▶ _Task to carry out_:
Restate each entry exactly, without pictures.
(Material for this task begins)
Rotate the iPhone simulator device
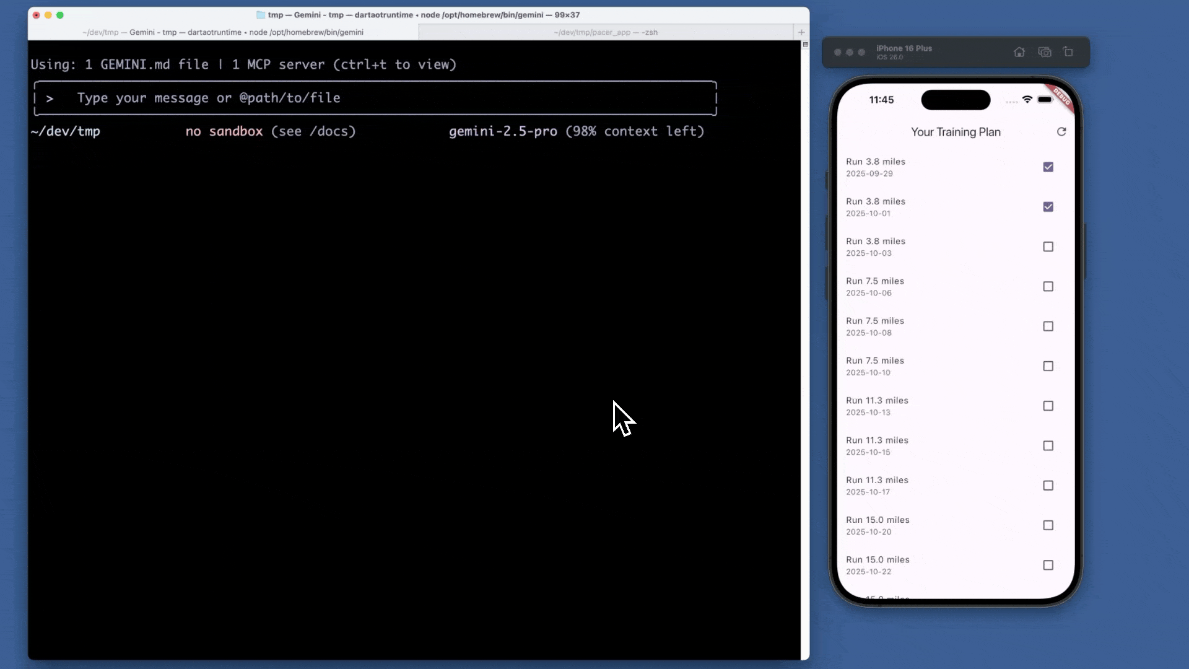This screenshot has width=1189, height=669. [1068, 52]
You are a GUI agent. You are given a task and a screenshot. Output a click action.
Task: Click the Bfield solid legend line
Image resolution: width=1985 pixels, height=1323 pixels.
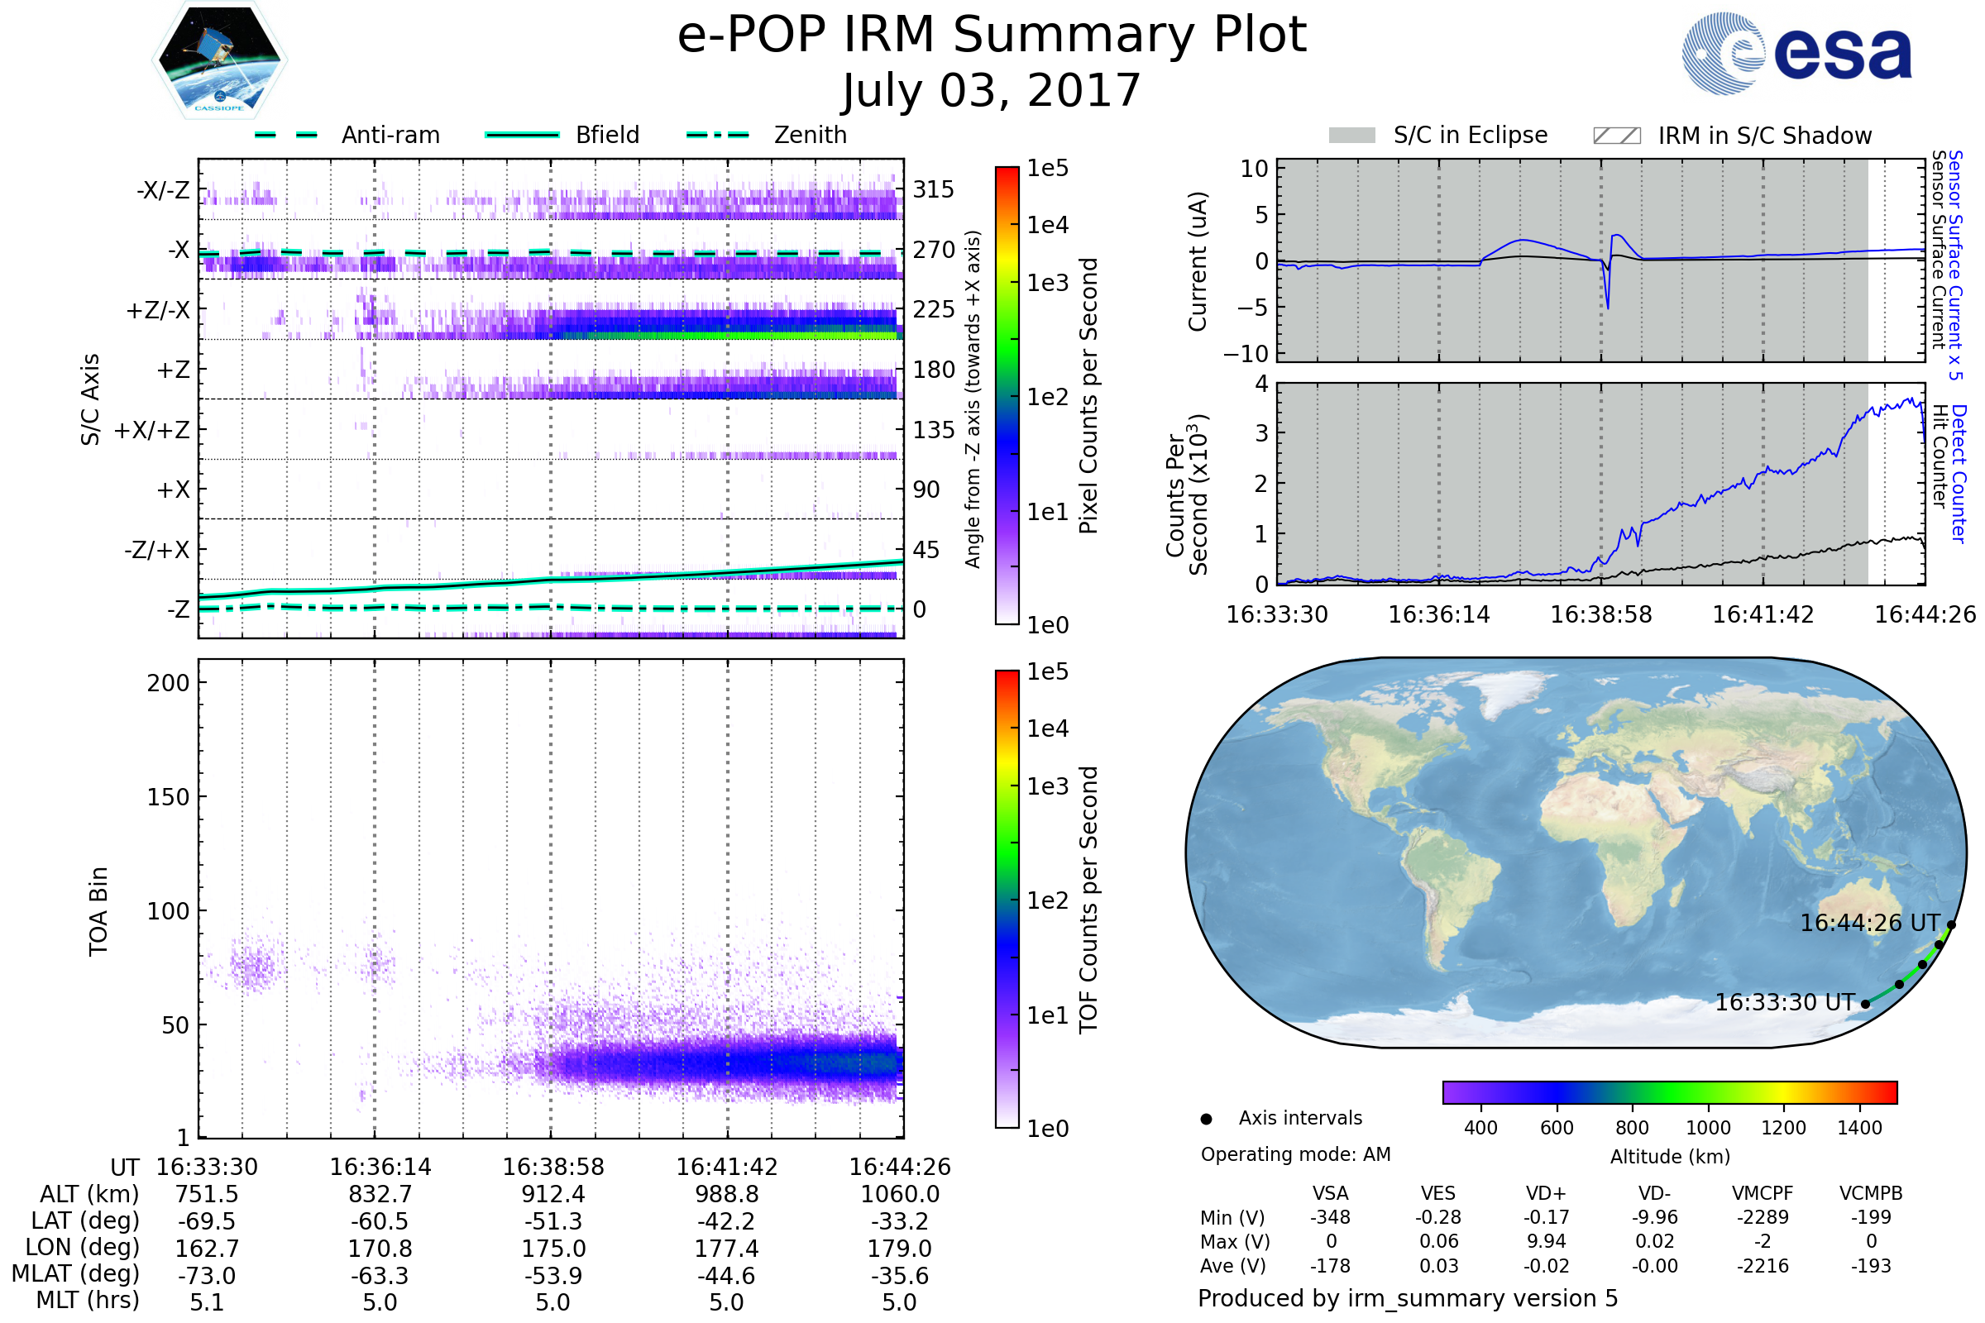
(Material for this task ends)
▶ _Output below_:
Rotate the iPhone simulator device
This screenshot has width=1189, height=669. [1068, 52]
You are a GUI agent. You are given a task and a screenshot. Output a click action.
Task: Click the Bfield solid legend line
Image resolution: width=1985 pixels, height=1323 pixels.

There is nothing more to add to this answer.